Vor diesem Hintergrund erscheint es dem Gericht zur Gewährung effektiven Rechtsschutzes geboten, den wesentlichen Nachteil als Anordnungsgrund unabhängig von einem bestimmten Zeit- und Verfahrensfenster unter Berücksichtigung aller Umstände des Einzelfalls zu beurteilen. Dabei können nicht nur Umstände im Zusammenhang mit dem Verlust der alten Wohnung, sondern auch nicht zuletzt finanzielle Aspekte bei der Beschaffung neuen Wohnraums von Bedeutung sein, wie etwa die allgemeine Situation auf dem örtlichen Wohnungsmarkt, finanzielle Nachteile in Form von Mahnkosten und Zinsen direkt aus dem Mietverhältnis und Versorgungsverträgen, die fortwirkende Störung des Vertrauensverhältnisses bezogen auf das Miet- als Dauerschuldverhältnis, Kosten der (einer) Räumungsklage, Umzugskosten ggfs Einlagerungskosten, Verlust von sozialen Bindungen uVm.

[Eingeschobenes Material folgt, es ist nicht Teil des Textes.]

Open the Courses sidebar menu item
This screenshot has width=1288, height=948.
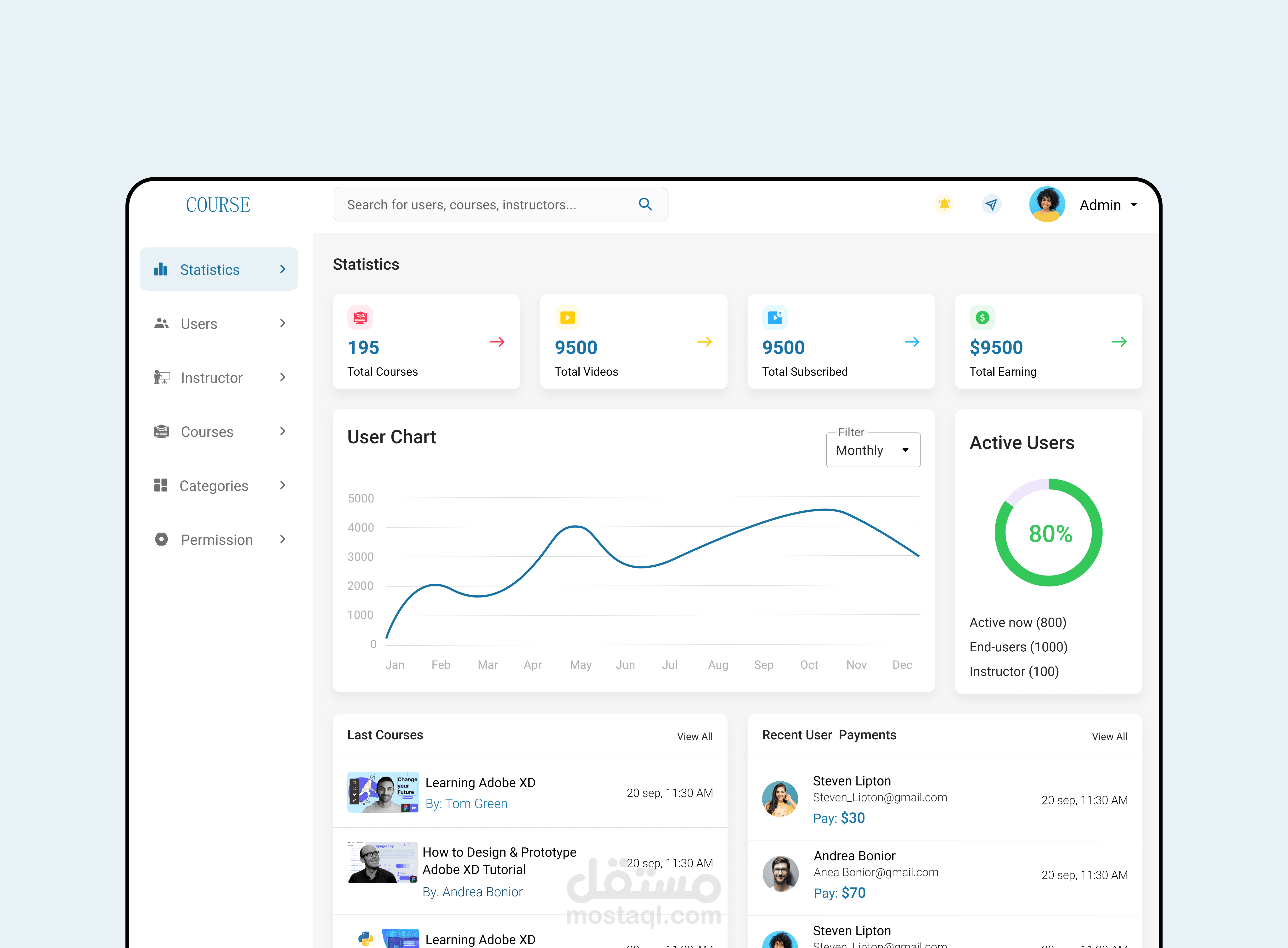(x=207, y=432)
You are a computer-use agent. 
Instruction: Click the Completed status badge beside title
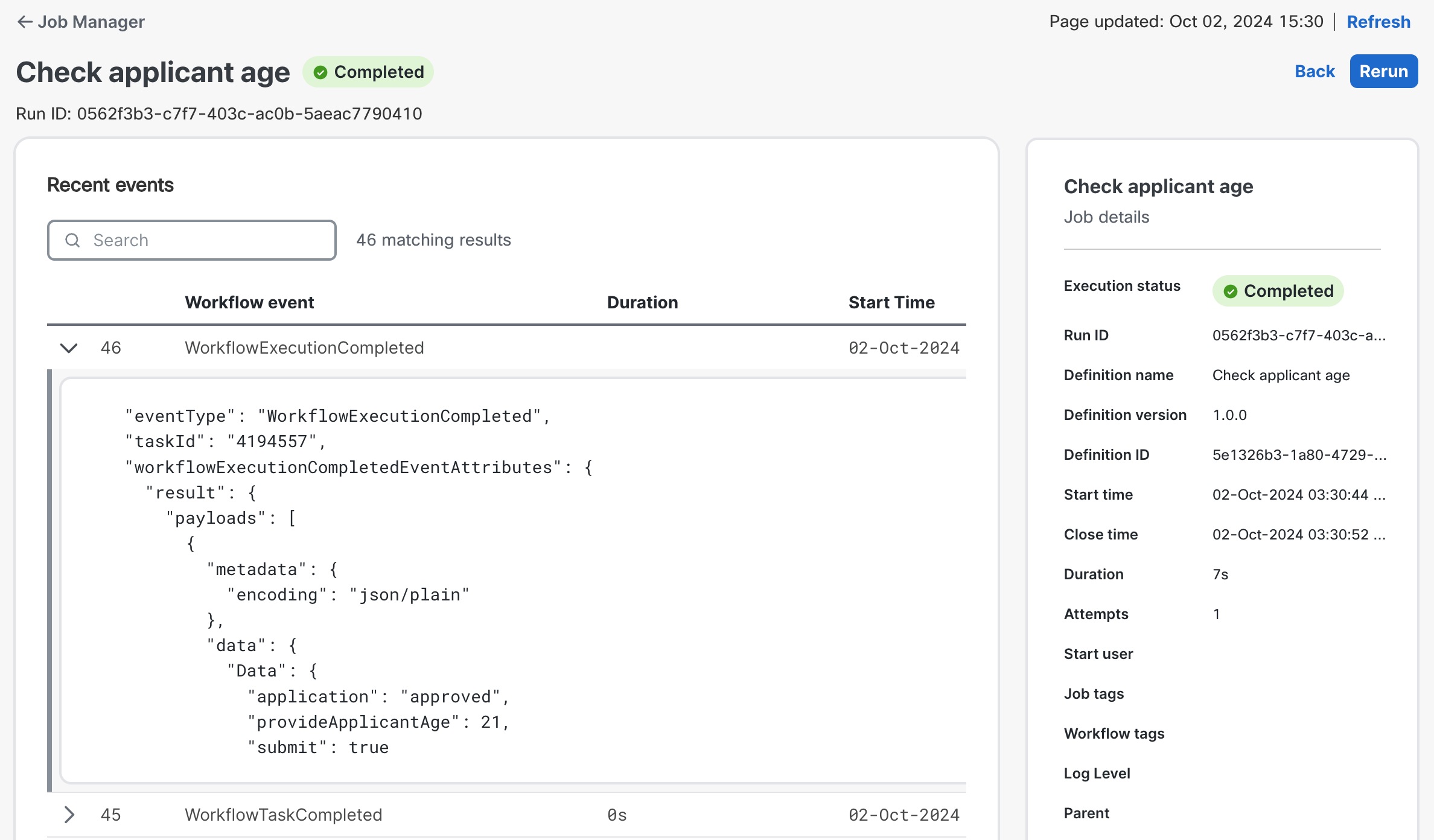click(368, 72)
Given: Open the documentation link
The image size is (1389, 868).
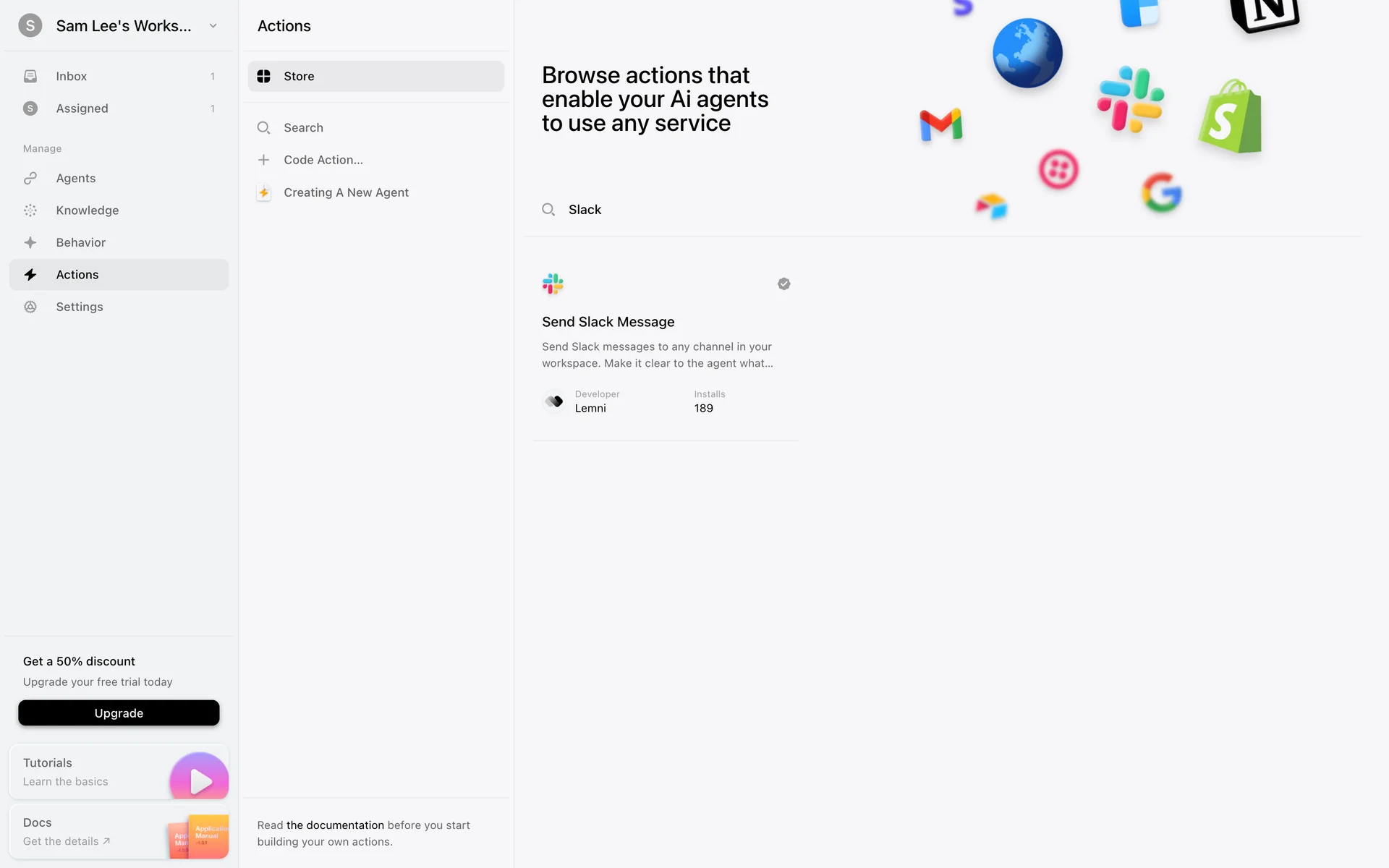Looking at the screenshot, I should tap(335, 825).
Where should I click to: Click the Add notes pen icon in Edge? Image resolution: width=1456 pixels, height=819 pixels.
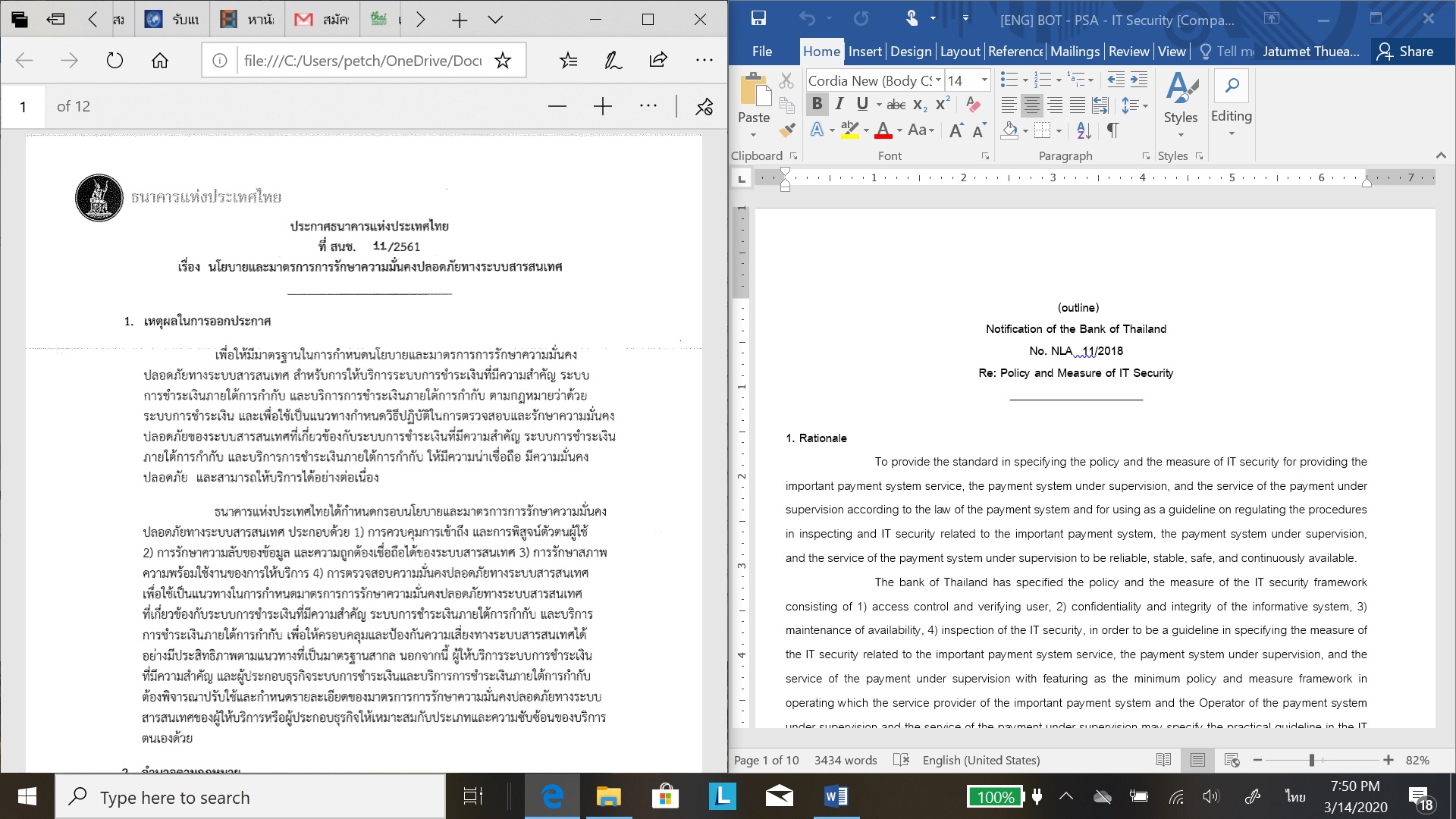click(613, 61)
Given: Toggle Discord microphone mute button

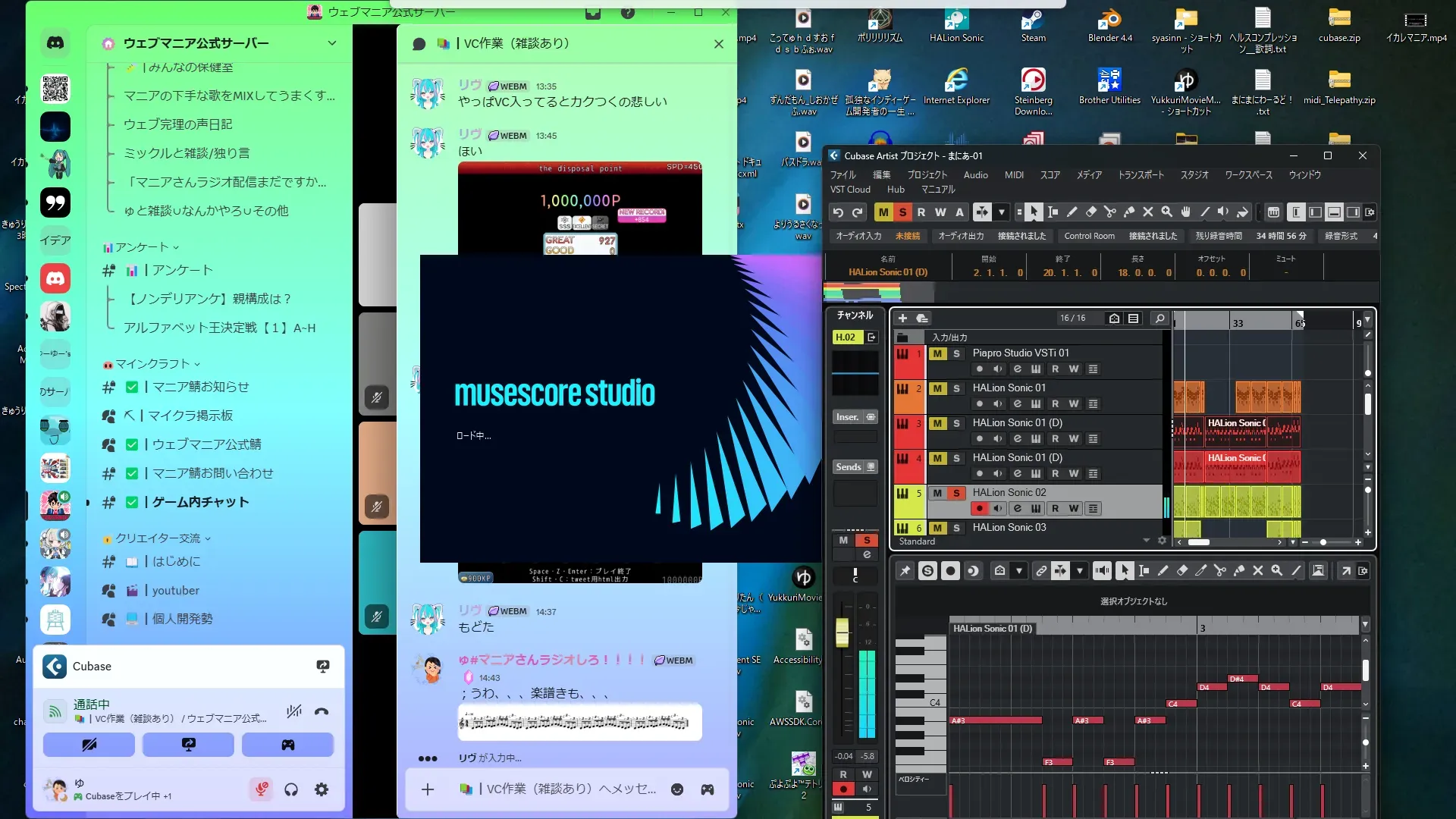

Der Anordnungsgrund folgt hier aus dem Umstand, dass aufgrund des mehrmonatigen Zahlungsverzugs der Antragsteller vom Vermieter bereits eine fristlose Kündigung mit Räumungsaufforderung ausgesprochen worden ist. Der Vermieter hat außerdem einer stillschweigenden Verlängerung des Mietverhältnisses gemäß § 545 BGB widersprochen. Darüber hinaus ist er auch berechtigt, das Mietverhältnis jederzeit fristgerecht zu kündigen, was mit den dargestellten Gefahren eines unwiederbringlichen Verlustes der Wohnung verbunden ist. Insbesondere aber im Hinblick auf das sichere Vorliegen eines Anordnungsanspruchs auch in Bezug auf die Kosten der Unterkunft und Heizung sind an den anzuwendenden wesentlichen Nachteil geringere Anforderungen zu stellen. Für ausreichend hält der Senat insoweit bereits, dass die Beigeladene durch die Verweigerung der den Antragstellern unzweifelhaft zustehenden Leistungen einen rechtswidrigen Zustand aufrecht erhält (vgl. insoweit Senatsbeschluss vom 18.04.2016 - L 6 AS 2249/15 B ER).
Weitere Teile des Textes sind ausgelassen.